Stored dataset items:

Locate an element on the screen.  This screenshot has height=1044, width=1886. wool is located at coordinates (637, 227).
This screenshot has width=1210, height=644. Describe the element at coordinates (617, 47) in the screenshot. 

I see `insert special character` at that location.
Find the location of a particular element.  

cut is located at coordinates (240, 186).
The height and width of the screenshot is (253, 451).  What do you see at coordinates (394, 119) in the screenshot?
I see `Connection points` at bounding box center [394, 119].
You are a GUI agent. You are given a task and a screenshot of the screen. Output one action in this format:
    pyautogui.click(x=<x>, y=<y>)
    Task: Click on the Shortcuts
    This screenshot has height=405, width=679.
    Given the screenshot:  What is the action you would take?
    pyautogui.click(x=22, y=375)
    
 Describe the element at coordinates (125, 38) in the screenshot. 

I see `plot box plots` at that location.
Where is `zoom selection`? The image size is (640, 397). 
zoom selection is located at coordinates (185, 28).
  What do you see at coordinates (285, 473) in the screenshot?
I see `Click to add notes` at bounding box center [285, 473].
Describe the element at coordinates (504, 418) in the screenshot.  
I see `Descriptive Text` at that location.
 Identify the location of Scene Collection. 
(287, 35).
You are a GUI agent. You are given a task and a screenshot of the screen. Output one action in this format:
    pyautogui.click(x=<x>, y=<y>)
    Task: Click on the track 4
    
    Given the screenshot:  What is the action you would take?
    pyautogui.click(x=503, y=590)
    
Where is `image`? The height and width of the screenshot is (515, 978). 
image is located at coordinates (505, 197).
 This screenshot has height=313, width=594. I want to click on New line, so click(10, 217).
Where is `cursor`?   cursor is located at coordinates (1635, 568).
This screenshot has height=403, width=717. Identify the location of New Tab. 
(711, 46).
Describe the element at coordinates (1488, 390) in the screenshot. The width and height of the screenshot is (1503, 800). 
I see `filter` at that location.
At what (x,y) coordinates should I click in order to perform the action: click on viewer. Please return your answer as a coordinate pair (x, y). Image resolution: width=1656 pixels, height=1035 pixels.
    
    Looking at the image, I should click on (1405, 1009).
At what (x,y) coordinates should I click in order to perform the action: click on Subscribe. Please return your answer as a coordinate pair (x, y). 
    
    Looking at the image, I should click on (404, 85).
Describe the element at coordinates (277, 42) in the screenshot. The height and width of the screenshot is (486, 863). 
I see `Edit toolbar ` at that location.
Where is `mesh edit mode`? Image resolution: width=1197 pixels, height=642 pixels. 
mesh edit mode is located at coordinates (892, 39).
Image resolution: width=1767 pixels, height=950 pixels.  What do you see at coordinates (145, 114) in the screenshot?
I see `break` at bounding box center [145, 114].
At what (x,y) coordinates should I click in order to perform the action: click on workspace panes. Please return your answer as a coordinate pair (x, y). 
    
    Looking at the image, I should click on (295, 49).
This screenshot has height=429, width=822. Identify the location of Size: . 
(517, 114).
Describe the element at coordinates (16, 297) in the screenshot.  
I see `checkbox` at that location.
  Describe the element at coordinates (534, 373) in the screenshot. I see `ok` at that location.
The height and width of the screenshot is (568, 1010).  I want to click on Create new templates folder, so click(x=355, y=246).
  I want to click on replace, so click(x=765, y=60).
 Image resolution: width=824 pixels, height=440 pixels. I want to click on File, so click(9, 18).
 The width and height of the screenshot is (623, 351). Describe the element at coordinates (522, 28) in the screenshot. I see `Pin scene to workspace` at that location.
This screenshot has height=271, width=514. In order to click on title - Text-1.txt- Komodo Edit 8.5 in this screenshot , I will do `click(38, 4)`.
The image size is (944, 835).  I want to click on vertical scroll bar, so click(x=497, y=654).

What you have to do:
How many lines in the rows above contain the string "workspace"? Matches must have the same case. Reply with only the number.

Expected output:
2